Lady Anna (Anne) Cunningham, Marchioness of Hamilton (died 1646) led a mixed-sex cavalry troop during the "Battle" of Berwick on 5 June 1639.

==Background and family==
Lady Anna was the fourth daughter of James Cunningham, 7th Earl of Glencairn and Margaret, daughter of Sir Colin Campbell of Glenorchy, a family noted for its early commitment to Protestantism. Her sister was the memoirist Lady Margaret Cunningham.

She married James Hamilton, 2nd Marquess of Hamilton on 30 January 1603. They had two sons, James Hamilton, 1st Duke of Hamilton (1606–1649) and William Hamilton, 2nd Duke of Hamilton (1616–1651) and three daughters, Lady Anne Hamilton (married Hugh, 7th Earl of Eglinton), Lady Margaret Hamilton (died 1678, married John, Earl of Crawford and Lindsay) and Lady Mary Hamilton (died 1633, married James Douglas, 2nd Earl of Queensberry).

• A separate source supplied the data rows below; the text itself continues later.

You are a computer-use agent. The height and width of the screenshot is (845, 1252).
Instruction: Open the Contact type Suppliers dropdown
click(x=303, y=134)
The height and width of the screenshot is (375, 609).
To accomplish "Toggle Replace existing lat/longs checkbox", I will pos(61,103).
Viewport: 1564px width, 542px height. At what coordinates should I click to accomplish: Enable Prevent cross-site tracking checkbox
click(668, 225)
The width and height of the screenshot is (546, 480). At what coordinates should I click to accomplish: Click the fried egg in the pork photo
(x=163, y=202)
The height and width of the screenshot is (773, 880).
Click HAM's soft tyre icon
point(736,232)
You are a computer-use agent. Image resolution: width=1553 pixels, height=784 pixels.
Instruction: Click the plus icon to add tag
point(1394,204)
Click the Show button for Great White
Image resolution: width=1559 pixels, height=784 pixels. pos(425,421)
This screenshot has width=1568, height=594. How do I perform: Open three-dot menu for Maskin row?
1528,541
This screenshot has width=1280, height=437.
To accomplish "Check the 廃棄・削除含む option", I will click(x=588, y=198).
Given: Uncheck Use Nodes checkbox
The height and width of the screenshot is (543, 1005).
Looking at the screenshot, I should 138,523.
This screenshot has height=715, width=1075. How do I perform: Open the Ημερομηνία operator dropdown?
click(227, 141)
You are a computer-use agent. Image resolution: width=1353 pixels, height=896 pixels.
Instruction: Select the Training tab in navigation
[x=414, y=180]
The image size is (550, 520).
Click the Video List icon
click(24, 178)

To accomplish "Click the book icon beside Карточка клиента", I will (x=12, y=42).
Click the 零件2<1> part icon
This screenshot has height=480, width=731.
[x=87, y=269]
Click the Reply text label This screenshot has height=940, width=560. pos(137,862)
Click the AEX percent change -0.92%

After her marriage, Ann managed the Hamilton estates, particularly when her husband was at court in London. She wrote account books in an italic hand, using a mixture of Arabic and Roman numerals. She made a payment to her writing teacher Mr John Queen.

==Historical importance==
Her historical importance is as a defender of the Presbyterian Church in Scotland against Charles I attempts to convert the whole of Scotland to Anglicanism and her active leadership in the National Covenant resistance movement.

Her son, James Hamilton, 1st Duke of Hamilton, had sided with Charles I. When he attempted to land an army on the Scottish Coast in 1639, she organised the defences, raised a cavalry troop, and "came forth with pistol which she vowed to discharge upon her son if he offered to come ashore." A correspondent of the time, Edward Norgate, wrote, "She goeth in armour and with a pistoll by her side readie charged, and wishes him there, saying shee would burie the bullets in his bowells."

The cavalry rode under a banner showing a hand repelling a prayer book with the motto For God, the King, Religion and the Covenant. This was at the time of the Battle of Berwick on 5 June 1639.

The struggle with Charles I led to the Scots' right to a free church assembly and a free parliament.

Her great-great-grandson was Sir William Hamilton the husband of Emma, Lady Hamilton who is best known as the mistress of Lord Nelson.